My parents, Akbar and Fowsio Osman left the town of Mogadishu, Somalia, for Ontario, Canada in 1999. We settled in Ottawa and have been here ever since. I love my parents but we've got very different mindsets. I'm fairly liberal and they're deeply conservative. I embraced Canada and all that it has to offer. The place has never truly felt like home though it was far better than what we left behind. I never thought anyone from this side of the world could understand me or love me for who I am. Until I met Kimberly Kellerman, a young white woman from the town of Toronto, Ontario. Kimberly grew up in a predominantly Somali area of the GTA and to my immense surprise, this five-foot-ten, blonde-haired and green-eyed Caucasian gal actually spoke my native language!

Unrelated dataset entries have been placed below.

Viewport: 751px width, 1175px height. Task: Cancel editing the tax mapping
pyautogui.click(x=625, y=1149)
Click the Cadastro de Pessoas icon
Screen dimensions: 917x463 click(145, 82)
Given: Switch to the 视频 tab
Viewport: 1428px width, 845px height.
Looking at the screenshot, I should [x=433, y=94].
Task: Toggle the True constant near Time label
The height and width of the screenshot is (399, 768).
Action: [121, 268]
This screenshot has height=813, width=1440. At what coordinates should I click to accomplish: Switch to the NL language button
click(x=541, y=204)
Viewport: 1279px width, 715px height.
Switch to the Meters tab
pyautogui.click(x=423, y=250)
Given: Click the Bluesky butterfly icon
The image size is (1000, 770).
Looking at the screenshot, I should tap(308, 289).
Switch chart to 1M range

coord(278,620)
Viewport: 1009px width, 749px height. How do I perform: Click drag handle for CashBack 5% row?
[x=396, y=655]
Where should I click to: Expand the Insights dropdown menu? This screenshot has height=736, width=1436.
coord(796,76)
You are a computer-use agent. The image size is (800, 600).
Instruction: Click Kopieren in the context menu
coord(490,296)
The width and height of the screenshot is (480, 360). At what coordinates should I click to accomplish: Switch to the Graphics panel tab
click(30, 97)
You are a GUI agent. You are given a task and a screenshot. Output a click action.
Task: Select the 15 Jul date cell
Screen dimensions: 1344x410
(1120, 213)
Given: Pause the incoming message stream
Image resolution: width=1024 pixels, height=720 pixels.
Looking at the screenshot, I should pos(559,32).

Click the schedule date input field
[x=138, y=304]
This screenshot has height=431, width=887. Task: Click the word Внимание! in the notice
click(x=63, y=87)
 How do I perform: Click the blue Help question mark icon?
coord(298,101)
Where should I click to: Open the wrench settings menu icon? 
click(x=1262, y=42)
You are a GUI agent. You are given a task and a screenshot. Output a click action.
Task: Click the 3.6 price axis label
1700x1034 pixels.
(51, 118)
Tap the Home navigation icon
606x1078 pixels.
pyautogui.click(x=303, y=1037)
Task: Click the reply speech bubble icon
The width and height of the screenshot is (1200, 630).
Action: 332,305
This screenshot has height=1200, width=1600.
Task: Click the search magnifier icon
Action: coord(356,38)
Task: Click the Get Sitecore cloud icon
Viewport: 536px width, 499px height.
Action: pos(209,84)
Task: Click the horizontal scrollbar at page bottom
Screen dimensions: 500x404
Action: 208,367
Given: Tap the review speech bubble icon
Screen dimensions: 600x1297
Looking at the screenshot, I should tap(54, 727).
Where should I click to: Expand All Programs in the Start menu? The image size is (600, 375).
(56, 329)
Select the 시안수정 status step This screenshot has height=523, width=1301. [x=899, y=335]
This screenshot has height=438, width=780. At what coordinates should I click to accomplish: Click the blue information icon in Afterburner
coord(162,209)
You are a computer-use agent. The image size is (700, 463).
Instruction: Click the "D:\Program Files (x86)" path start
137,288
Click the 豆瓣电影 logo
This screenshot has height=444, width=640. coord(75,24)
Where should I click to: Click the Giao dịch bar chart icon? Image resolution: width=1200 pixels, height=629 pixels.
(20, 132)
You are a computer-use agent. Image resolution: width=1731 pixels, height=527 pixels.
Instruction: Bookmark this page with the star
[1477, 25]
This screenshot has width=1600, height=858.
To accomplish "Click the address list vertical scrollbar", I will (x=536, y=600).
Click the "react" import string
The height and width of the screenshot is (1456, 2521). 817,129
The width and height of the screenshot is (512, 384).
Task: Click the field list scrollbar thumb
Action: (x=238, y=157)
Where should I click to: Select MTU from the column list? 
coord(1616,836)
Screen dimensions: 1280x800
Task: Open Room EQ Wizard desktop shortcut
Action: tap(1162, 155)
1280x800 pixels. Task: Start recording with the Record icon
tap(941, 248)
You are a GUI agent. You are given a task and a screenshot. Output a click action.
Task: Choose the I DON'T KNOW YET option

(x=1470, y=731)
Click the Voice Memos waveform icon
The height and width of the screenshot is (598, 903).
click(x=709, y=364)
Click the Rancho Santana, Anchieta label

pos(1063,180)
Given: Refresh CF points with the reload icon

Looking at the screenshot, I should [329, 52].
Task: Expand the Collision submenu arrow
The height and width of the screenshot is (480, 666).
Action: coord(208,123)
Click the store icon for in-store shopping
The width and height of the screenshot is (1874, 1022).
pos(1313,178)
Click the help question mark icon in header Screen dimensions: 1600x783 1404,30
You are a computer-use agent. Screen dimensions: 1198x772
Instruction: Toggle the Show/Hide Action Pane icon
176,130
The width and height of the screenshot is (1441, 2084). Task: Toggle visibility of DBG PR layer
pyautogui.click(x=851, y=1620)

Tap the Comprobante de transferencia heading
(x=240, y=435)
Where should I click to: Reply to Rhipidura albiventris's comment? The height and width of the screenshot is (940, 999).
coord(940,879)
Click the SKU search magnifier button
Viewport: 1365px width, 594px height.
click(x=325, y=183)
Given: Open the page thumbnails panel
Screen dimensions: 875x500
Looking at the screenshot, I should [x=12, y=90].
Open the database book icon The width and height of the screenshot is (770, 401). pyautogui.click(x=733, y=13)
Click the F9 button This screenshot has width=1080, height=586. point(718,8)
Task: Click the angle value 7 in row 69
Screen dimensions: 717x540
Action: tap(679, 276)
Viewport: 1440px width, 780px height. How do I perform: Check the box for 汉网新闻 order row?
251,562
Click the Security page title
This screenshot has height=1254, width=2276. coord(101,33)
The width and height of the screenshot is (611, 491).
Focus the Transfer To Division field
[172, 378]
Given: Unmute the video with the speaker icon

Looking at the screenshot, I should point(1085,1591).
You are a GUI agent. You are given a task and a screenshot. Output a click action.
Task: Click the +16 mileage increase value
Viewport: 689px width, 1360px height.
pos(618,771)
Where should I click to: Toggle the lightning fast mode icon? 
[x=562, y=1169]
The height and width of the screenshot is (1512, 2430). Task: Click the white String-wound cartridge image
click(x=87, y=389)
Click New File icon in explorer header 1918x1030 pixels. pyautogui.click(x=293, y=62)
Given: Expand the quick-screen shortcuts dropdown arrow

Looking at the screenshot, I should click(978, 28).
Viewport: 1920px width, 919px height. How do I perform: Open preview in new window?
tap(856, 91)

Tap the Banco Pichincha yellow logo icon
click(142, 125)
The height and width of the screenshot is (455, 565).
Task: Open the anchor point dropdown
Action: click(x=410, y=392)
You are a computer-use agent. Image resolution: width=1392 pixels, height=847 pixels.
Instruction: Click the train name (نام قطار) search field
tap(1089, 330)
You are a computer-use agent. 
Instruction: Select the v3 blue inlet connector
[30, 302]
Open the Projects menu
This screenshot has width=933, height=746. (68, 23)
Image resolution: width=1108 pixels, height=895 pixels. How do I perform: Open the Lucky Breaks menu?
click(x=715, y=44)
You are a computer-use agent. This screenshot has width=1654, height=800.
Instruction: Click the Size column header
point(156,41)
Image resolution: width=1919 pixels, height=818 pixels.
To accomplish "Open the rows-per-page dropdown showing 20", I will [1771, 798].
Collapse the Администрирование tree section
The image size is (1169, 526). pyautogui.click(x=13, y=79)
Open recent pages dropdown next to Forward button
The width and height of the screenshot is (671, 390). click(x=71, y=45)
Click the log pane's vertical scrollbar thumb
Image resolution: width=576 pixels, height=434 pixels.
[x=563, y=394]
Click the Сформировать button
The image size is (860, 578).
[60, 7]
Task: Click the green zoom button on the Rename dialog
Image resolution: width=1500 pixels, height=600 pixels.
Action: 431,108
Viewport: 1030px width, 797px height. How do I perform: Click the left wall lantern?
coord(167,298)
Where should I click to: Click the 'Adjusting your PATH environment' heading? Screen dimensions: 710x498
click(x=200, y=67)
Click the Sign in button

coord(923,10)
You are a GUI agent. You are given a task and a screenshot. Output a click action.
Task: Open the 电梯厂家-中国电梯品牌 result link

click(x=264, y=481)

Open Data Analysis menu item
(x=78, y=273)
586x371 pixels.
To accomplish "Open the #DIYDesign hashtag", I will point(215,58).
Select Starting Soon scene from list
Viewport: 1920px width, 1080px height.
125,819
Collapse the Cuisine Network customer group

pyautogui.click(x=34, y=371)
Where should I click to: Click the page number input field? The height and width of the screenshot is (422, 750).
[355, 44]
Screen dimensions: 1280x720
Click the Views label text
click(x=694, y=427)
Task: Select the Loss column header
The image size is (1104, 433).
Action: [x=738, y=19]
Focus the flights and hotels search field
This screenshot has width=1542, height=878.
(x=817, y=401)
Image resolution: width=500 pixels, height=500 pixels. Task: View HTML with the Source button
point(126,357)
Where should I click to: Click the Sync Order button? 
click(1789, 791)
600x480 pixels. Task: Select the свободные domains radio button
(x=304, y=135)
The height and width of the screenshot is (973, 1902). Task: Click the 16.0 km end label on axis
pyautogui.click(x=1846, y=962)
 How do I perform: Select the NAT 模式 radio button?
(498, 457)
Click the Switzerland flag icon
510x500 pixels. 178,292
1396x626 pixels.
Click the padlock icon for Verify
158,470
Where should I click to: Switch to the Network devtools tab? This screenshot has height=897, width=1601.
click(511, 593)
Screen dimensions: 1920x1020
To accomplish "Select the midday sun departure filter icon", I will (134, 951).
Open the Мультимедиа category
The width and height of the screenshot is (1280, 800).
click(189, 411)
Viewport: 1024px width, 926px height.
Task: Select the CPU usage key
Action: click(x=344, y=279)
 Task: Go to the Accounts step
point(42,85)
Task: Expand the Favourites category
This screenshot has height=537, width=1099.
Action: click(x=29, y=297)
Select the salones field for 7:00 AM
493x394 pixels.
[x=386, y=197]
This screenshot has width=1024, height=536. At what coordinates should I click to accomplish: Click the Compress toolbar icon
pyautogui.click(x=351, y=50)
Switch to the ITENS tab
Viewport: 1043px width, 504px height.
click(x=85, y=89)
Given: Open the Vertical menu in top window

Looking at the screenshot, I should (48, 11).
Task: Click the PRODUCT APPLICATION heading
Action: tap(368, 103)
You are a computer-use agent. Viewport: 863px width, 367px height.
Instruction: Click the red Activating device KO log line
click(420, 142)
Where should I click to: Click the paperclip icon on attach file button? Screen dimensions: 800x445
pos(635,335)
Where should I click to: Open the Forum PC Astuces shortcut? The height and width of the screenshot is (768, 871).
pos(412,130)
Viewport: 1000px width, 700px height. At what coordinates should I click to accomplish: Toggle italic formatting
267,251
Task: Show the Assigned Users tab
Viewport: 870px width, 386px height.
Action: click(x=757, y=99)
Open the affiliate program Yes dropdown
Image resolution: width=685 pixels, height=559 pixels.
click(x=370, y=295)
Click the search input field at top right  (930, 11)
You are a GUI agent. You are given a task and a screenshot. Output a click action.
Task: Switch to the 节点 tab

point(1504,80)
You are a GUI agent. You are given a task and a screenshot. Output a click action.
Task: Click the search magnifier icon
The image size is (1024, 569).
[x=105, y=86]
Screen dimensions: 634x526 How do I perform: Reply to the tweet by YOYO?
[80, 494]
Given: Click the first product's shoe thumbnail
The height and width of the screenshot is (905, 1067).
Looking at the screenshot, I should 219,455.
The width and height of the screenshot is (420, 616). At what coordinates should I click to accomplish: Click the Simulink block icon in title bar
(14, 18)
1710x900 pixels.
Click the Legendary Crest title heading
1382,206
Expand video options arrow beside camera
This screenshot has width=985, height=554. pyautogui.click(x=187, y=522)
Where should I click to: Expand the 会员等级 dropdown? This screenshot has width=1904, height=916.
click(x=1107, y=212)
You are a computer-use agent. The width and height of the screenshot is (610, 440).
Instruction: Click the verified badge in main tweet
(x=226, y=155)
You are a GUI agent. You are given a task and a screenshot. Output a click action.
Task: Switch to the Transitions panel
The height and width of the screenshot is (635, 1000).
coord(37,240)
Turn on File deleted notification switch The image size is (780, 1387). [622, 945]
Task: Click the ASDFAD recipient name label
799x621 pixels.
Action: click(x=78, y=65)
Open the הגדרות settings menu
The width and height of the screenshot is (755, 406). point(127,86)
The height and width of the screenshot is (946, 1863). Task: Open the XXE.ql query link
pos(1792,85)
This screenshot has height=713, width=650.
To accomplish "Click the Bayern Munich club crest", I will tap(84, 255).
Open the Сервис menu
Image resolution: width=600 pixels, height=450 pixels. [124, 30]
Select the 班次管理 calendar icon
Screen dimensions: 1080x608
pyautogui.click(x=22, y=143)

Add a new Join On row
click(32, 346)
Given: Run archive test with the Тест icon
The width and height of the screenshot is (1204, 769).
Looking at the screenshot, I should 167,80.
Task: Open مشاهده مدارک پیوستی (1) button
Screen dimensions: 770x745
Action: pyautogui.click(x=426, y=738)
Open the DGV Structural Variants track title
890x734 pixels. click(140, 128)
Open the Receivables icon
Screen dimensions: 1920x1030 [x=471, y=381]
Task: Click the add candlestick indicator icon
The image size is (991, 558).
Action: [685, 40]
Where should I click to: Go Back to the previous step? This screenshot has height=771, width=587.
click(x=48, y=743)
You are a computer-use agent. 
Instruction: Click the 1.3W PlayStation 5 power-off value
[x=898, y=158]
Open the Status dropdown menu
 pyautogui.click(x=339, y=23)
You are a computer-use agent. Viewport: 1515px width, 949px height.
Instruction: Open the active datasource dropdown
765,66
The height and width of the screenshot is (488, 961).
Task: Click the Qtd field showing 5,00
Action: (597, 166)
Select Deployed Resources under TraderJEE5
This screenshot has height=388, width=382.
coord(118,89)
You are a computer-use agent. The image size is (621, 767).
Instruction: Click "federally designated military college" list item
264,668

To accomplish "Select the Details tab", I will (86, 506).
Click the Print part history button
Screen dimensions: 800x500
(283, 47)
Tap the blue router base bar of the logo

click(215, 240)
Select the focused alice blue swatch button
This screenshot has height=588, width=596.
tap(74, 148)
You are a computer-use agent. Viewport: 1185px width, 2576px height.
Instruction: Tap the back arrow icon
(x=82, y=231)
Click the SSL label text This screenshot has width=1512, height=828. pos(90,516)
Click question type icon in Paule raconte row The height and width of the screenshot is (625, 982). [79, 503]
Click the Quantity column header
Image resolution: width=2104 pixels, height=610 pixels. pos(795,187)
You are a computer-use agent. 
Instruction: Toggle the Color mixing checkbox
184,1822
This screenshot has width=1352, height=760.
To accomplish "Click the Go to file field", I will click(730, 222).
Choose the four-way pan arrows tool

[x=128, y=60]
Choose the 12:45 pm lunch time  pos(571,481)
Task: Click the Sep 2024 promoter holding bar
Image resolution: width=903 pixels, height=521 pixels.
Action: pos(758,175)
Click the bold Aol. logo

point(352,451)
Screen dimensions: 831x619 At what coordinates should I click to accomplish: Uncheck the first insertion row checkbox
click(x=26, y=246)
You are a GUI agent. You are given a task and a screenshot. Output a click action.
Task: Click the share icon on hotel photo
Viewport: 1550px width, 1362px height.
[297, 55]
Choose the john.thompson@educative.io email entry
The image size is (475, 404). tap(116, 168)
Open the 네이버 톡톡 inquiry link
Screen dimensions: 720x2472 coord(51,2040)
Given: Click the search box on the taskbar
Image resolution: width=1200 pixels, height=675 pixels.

Kimberly and I bonded during my freshman year at Carleton and became fast friends. We were never more than that until something happened. I had a crush on this tall, cute Somali guy named Ali Bashir and we were starting to go out. He dumped me for a plump Asian chick named Lin something or other and I was heartbroken. Distraught, I turned to Kimberly, and my best friend was there for me. That night, in her dorm, we made love for the first time. It was an event that profoundly changed our friendship and indeed changed my life.

I've never thought about a female sexually before Kimberly and I made love that night. I considered myself totally straight but now had to reckon with the fact that I might be bisexual or even lesbian. Kimberly told me she slept with both girls and guys. I had no idea that she was bisexual. She told me she kept her sexual orientation secret from me because she thought I would disapprove, since I'm Muslim and all. I wish people would stop making assumptions about me because of my religion. There are gays and lesbians in the Muslim world just like everywhere else. I told Kimberly that I respected her life choices, and found her beautiful. Grinning, she pulled me close and kissed me.

Kimberly and I have a lot of fun together, in and out of the bedroom. I'm five-foot-four, chubby and curvy, with big tits and a big round butt. My skin is coconut brown. Most people don't find me physically intimidating. Yet I can be very dominant. Kimberly absolutely loves that about me. My tall, athletic blonde girlfriend is very submissive in the bedroom and I love to dominate her. Sometimes I just grab her and smack her face, spit in her mouth and force her on her knees. Spreading my legs after hiking up my long skirt, I make her lick my pussy. Say Somali pussy is the best, I bark at Kimberly as she's going down on me. Nodding, she does just that before resuming her tongue work on my cunt.

I like to tie Kimberly up and make her feel completely helpless. I find it incredibly sexy to do that to such a tall, strongly built young female athlete. My Teutonic slave whore, that's what I call Kimberly sometimes. I like to pinch her nipples, gently bit on her clitoris and also insert dildos and butt plugs in her tight asshole. For a white chick, Kimberly's got a nice, big ass. I like to spank her with my bare hands and leave nice red marks on her pale ass. My favorite thing to do is to insert my whole fist in Kimberly's pussy while also shoving a butt plug into her asshole. That drives my Teutonic slut over the edge and she howls in pain and pleasure like a woman possessed.

After tormenting Kimberly sexually and totally dominating and abusing her, I kiss her gently and she hugs me fiercely. We love each other, you see. When we're out together, sometimes we kiss and hold hands. People tend to stare because we make for one awkward and unusual pair. A tall, blonde-haired and muscular, athletic white female who wears a Crucifix holding hands with a short, round and dark-skinned, Hijab-wearing Muslim chick. Definitely not the sort of pairing you see every day, that's for damn sure. So what if she's white and Christian and I'm black and Muslim? We're just two women in love. Leave us be. Only God can judge me, and I don't believe the Creator hates me for being what I am. I didn't choose to be this way. I simply am what I am. Peace.